For this exercise, write out the whole listing below exactly, omitting its images.

_SOURCE DATA_.
== Segment start ==
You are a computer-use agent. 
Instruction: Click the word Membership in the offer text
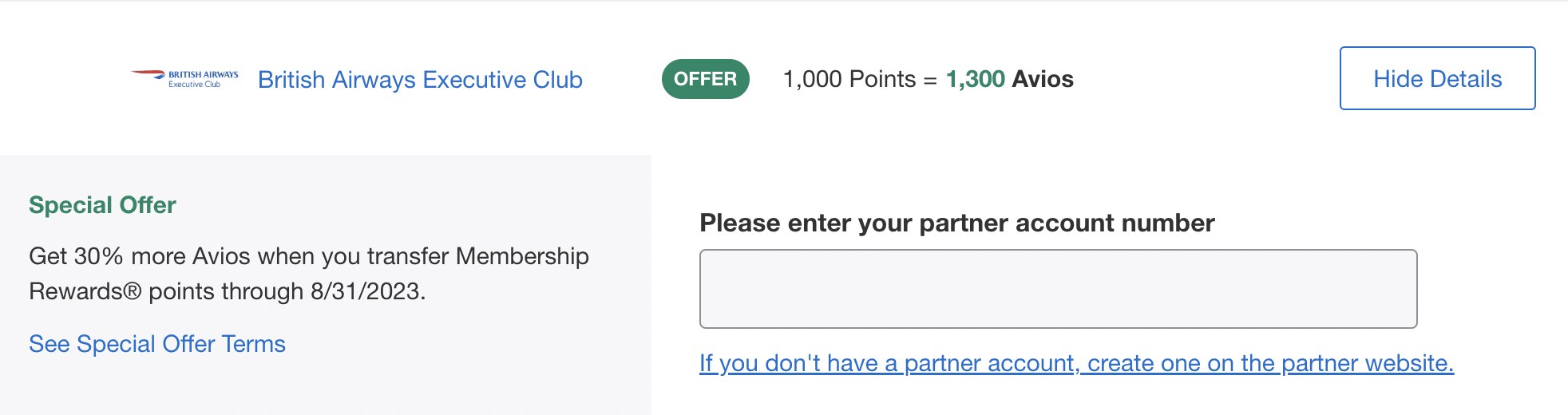pyautogui.click(x=522, y=256)

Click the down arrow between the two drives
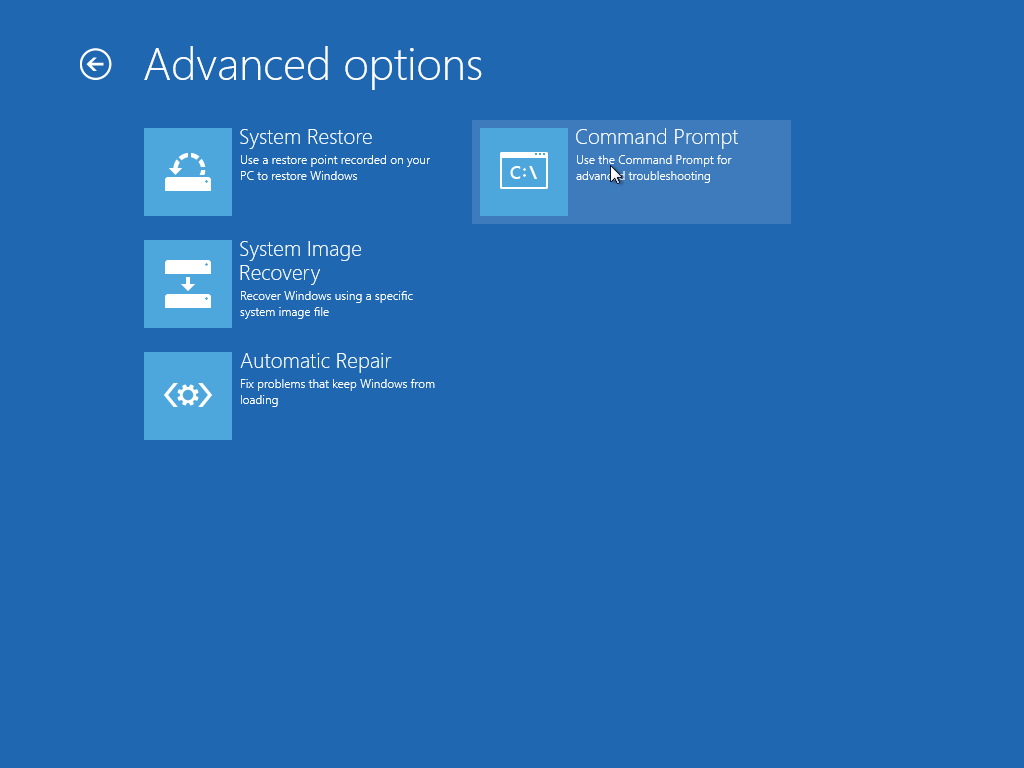click(188, 284)
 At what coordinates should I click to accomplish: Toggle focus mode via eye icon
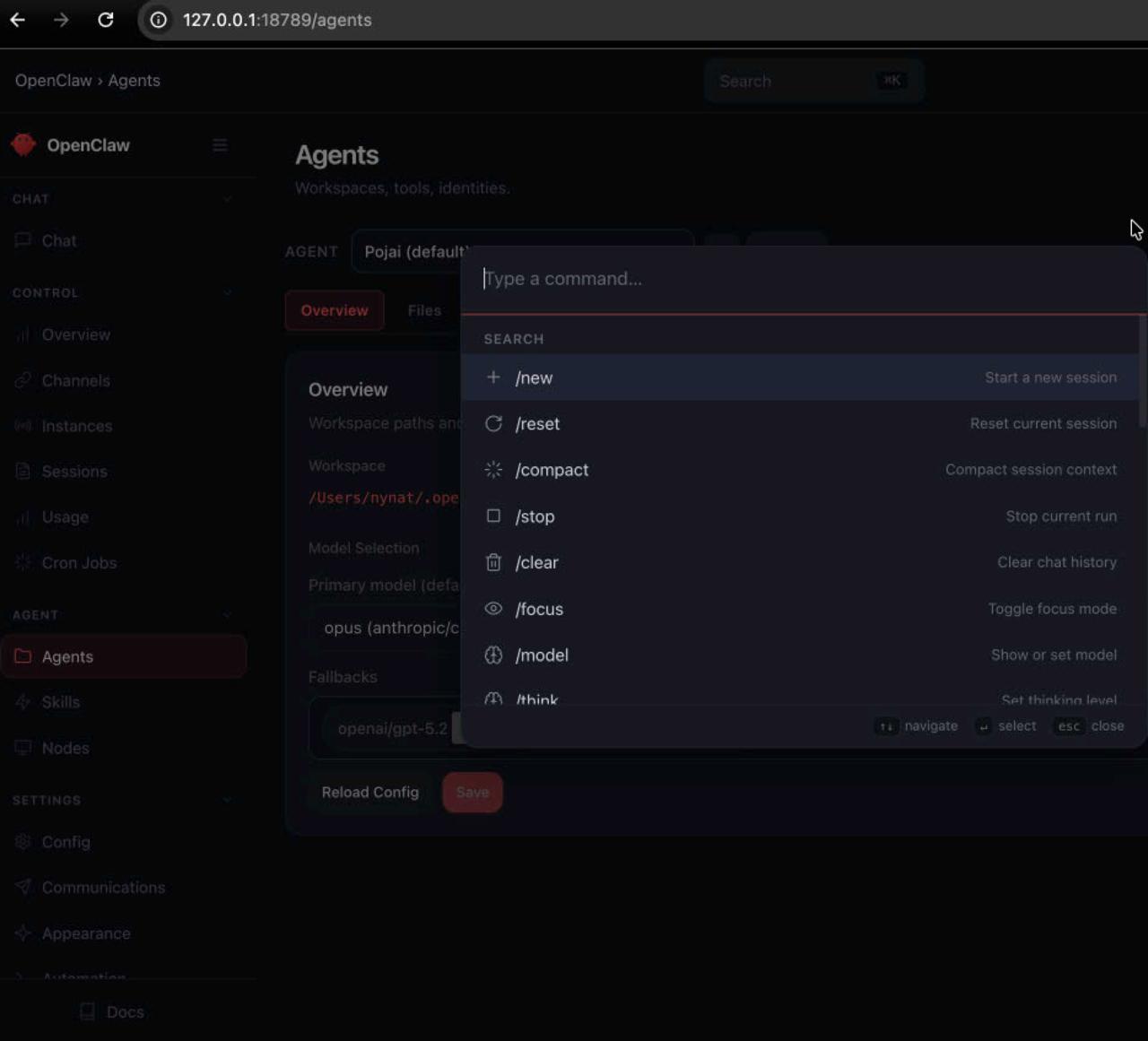pyautogui.click(x=493, y=609)
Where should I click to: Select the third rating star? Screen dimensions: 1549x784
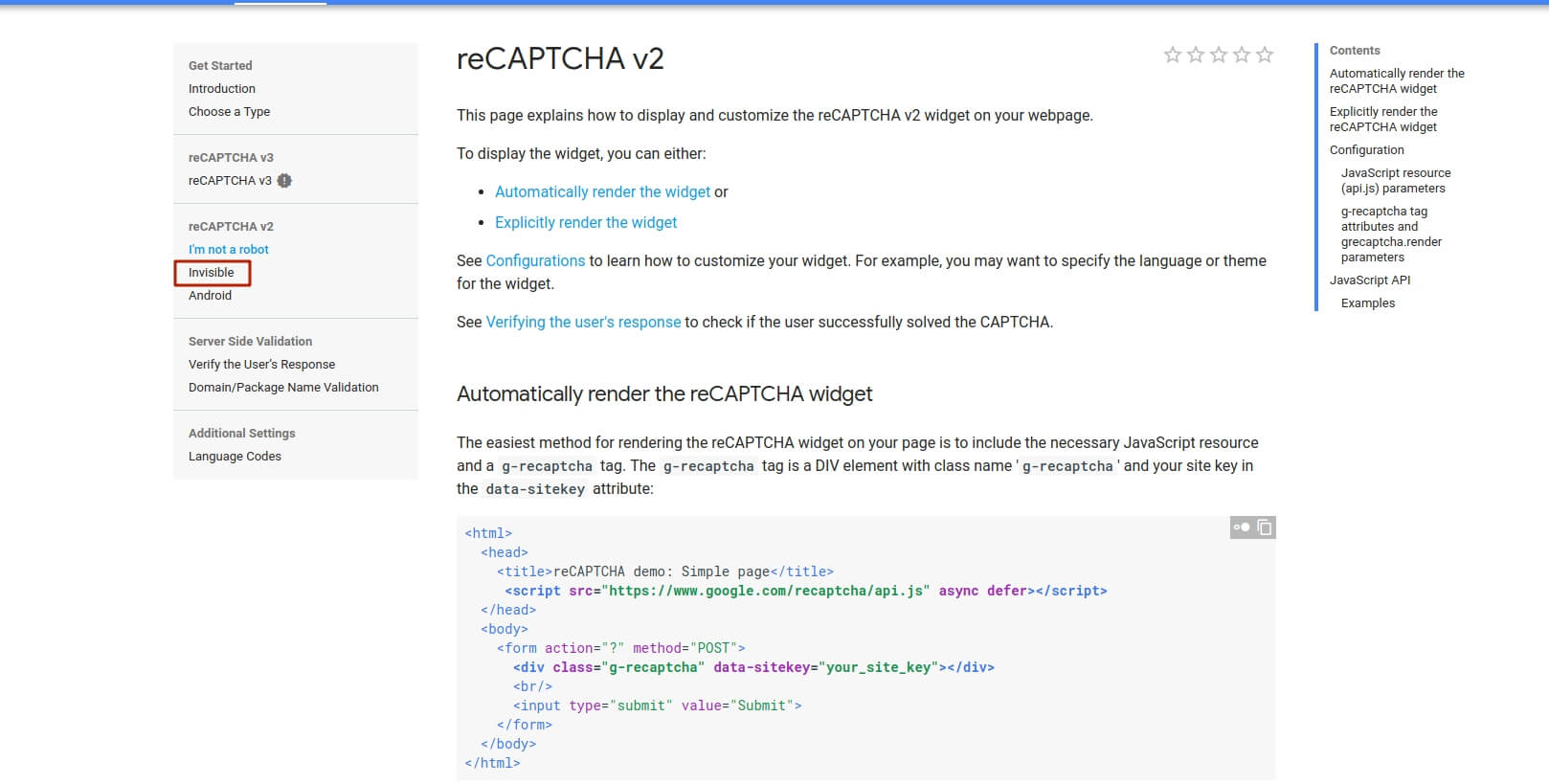pos(1218,55)
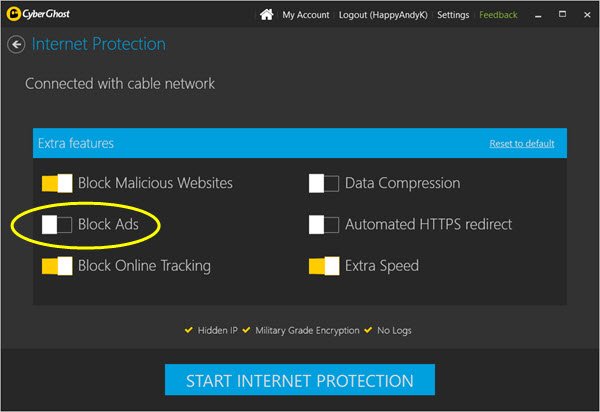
== Segment end ==
_ANSWER TO THIS EXERCISE_.
You are a computer-use agent. 
Instruction: Click the word Membership in the offer text
pyautogui.click(x=522, y=256)

Click the down arrow between the two drives
click(188, 284)
 At what coordinates should I click to accomplish: Toggle focus mode via eye icon
pyautogui.click(x=493, y=609)
Where should I click to: Select the third rating star? Screen dimensions: 1549x784
pos(1218,55)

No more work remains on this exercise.